- **Collected data**
------------------------------------------------------------
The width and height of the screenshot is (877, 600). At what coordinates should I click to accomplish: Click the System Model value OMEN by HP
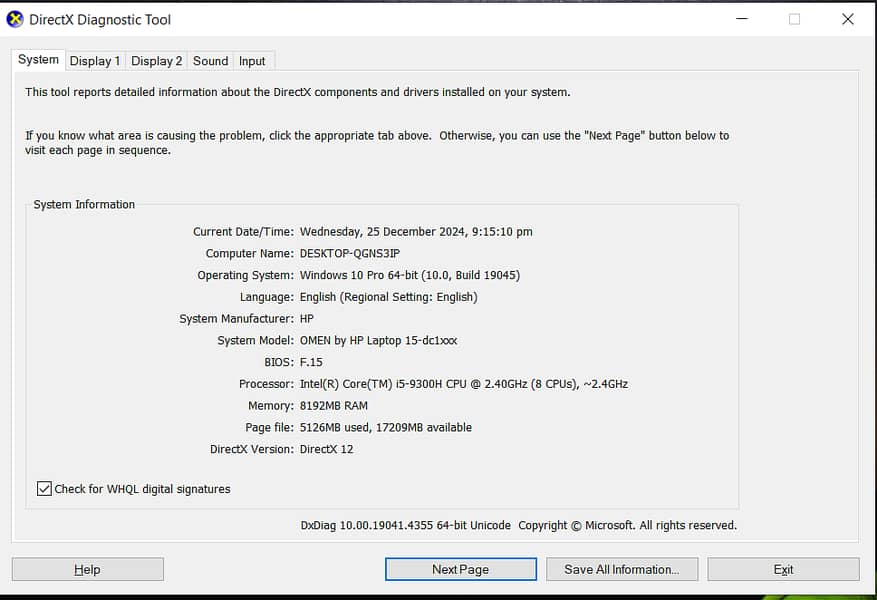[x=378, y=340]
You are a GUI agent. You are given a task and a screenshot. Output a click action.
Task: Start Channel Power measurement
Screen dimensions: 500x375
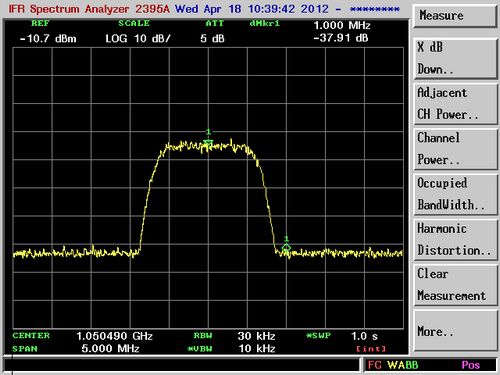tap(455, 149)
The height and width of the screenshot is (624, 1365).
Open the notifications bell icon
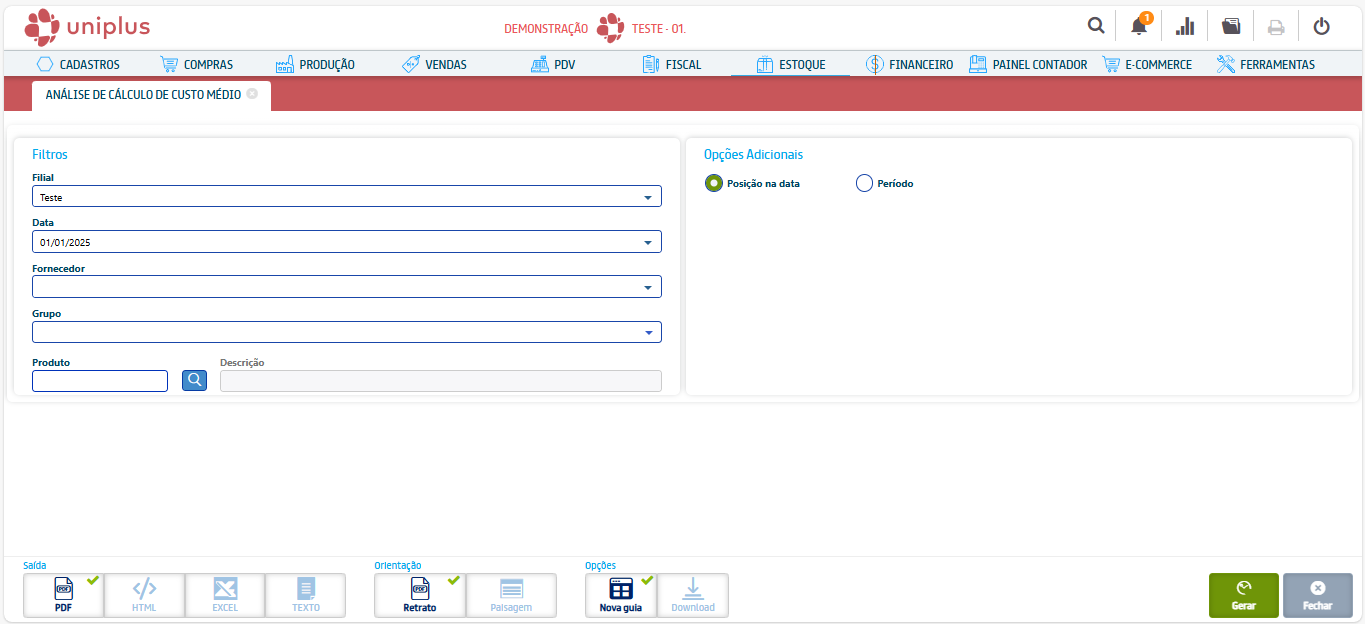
------------------------------------------------------------
- **Goal of the exercise**
Every line in the records is to be retyped exactly as it stands; the pictures stay out.

- **Final answer**
The width and height of the screenshot is (877, 600). At what coordinates should I click to accomplish: Click the System Model value OMEN by HP
[x=378, y=340]
You are a GUI agent. You are given a task and a screenshot. Output a click action.
Task: Start Channel Power measurement
Screen dimensions: 500x375
tap(455, 149)
The height and width of the screenshot is (624, 1365).
Open the notifications bell icon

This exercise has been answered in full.